I was about to pose the same question; I can say that it works for me now.

My PDF documents have comma separated lists of both author and keyword and
as a result all the keywords, or author listings for any particular
document are grouped together in the listing. Is it possible to explode
the comma separated list to provide separate keyword and author listings?

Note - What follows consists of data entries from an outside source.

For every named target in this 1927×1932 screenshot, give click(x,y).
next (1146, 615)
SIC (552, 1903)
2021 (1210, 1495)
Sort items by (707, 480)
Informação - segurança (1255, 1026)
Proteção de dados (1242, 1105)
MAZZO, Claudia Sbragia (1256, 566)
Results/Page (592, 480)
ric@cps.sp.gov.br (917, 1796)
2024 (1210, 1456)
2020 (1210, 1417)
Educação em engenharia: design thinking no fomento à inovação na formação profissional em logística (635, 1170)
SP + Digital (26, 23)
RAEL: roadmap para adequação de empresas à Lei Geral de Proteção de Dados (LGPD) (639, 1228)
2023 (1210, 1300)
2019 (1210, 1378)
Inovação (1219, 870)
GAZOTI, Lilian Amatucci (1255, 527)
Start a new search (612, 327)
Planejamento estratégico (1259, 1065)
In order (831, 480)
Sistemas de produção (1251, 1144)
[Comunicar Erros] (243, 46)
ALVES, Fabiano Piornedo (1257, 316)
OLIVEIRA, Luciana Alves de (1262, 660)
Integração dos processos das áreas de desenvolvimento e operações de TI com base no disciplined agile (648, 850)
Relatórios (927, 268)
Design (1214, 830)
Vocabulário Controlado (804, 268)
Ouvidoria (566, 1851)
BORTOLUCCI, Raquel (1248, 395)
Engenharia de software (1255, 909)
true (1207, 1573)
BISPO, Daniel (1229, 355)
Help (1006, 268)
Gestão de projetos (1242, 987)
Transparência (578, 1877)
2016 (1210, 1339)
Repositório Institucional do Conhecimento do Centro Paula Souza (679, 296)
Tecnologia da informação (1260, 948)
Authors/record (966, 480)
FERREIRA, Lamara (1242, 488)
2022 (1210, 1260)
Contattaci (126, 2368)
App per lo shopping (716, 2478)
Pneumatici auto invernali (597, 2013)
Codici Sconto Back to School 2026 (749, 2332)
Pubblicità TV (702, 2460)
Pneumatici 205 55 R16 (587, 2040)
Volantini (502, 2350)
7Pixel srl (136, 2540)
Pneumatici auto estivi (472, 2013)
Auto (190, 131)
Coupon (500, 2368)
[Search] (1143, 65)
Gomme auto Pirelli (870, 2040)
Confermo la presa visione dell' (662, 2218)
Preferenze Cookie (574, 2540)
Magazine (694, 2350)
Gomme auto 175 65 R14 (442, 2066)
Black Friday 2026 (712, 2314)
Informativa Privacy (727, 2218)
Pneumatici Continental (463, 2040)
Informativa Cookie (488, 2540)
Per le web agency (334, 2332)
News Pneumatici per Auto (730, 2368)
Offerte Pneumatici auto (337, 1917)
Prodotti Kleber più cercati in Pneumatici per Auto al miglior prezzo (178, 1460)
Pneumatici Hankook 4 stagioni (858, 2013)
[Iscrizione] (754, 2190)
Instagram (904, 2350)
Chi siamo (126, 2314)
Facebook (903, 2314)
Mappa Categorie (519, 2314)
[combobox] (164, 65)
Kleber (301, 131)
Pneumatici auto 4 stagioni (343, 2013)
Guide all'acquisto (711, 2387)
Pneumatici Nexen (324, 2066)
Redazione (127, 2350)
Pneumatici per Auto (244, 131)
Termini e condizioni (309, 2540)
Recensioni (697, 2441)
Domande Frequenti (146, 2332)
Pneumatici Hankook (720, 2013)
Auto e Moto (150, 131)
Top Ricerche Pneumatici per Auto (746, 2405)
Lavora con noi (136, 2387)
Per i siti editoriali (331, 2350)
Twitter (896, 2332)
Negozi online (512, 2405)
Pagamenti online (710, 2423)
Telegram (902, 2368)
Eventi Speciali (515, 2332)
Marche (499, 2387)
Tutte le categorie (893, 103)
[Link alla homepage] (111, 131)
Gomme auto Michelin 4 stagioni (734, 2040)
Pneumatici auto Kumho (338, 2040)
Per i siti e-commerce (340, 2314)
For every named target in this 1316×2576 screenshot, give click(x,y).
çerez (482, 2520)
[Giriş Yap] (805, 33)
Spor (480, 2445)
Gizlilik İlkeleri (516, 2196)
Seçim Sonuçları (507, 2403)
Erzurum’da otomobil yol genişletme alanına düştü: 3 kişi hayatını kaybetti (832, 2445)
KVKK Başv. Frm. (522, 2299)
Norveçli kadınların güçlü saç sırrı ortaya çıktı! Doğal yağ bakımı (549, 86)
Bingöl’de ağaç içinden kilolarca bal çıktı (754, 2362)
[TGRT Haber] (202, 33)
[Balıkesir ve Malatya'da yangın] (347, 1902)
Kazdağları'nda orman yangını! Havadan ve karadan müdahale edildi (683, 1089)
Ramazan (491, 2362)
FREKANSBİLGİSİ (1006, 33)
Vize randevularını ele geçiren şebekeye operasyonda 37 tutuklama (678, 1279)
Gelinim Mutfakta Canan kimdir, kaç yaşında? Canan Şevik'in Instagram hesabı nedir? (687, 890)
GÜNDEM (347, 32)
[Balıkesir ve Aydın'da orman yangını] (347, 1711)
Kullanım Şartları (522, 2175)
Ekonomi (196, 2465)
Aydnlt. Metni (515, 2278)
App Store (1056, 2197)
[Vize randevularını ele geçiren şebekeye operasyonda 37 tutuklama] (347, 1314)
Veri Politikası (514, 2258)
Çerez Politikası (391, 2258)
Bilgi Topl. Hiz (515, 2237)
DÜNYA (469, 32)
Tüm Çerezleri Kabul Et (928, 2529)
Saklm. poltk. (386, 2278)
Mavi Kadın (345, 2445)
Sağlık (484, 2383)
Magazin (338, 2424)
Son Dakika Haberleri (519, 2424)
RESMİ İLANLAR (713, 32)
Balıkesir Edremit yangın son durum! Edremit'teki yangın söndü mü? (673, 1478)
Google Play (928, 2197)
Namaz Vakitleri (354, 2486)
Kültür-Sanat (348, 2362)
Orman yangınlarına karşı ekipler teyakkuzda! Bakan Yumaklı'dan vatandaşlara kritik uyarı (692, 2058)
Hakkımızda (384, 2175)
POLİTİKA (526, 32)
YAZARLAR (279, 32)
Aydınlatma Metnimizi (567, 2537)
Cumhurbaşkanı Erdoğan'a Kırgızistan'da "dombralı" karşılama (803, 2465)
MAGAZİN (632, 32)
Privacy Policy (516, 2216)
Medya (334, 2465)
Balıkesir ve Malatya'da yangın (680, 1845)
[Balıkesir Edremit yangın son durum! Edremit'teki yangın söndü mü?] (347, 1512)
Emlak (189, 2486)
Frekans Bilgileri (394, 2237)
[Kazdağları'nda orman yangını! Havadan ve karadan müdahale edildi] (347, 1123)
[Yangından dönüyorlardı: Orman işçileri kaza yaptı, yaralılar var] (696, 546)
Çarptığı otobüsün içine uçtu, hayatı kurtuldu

I guess the way author names are stored would need to be revised our end,
as currently we use eg "Alan Ralph, John Winston Toumbourou, Morgen
Grigg, Rhiannon Mulcahy, Michael Carr-Gregg and Matthew R. Sanders".
Presumably this would need to be like "Ralph Alan, Toumbourou John
Winston, ..." ??

Another request that has been made to me is to be able to list all the
documents by the "issue" of the journal that they appear in. The journal
has issues like 'Vol 1 Issue 1' 'Vol 1 Issue 2' etc with a number of
articles in each; each article is a separate PDF doc. My first thought
would be to put the issue in the Title property of the PDF doc, and the
actual document title in the subject; as I understand it I should then be
able to use the ex.Title to group by issue number, and still use
ex.Subject to create a title group.


Cheers
--
David Robley

Best diet: Eat as much as you want, but don't swallow it.